Pollution from China Suppresses Rain over East China Sea
Rapid economic growth over the last 30 years in China has led to a significant increase in aerosol loading, which is mainly due to the increased emissions of its precursors such as SO2 and NOx. In this study, partially supported by DOE, the authors show that these changes significantly affect wintertime clouds and precipitation over the East China Sea downwind of major emission sources. Satellite observations show a 50% increase of cloud droplet number concentration from the 1980s to 2005. In the same time period, precipitation frequency reported by voluntary ship observers was reduced from more than 30% to less than 20% of the time.
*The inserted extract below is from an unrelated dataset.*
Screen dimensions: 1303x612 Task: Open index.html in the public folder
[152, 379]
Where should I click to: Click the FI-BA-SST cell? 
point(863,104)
A back trajectory analysis showed the pollution in the investigation area to originate from the Shanghai-Nanjing and Jinan industrial areas. A model sensitivity study was performed, isolating the effects of changes in emissions of the aerosol precursors SO2 and NOx on clouds and precipitation using a state-of-the-art regional model including chemistry and aerosol indirect effects. The model was able to simulate similar changes in cloud droplet number concentration over the East China Sea when the current industrial emissions in China were reduced to the 1980 levels. Modeled changes in precipitation were somewhat smaller than the observed changes but still significant. The study reveals a significant impact of local pollution on precipitation.
Bennartz, R., J. Fan, J. Rausch, L. R. Leung, and A. K. Heidinger. 2011. “Pollution from China Increases Cloud Droplet Number, Suppresses Rain over the East China Sea,” Geophysical Research Letters 38, L09704. DOI: 10.1029/2011GL047235.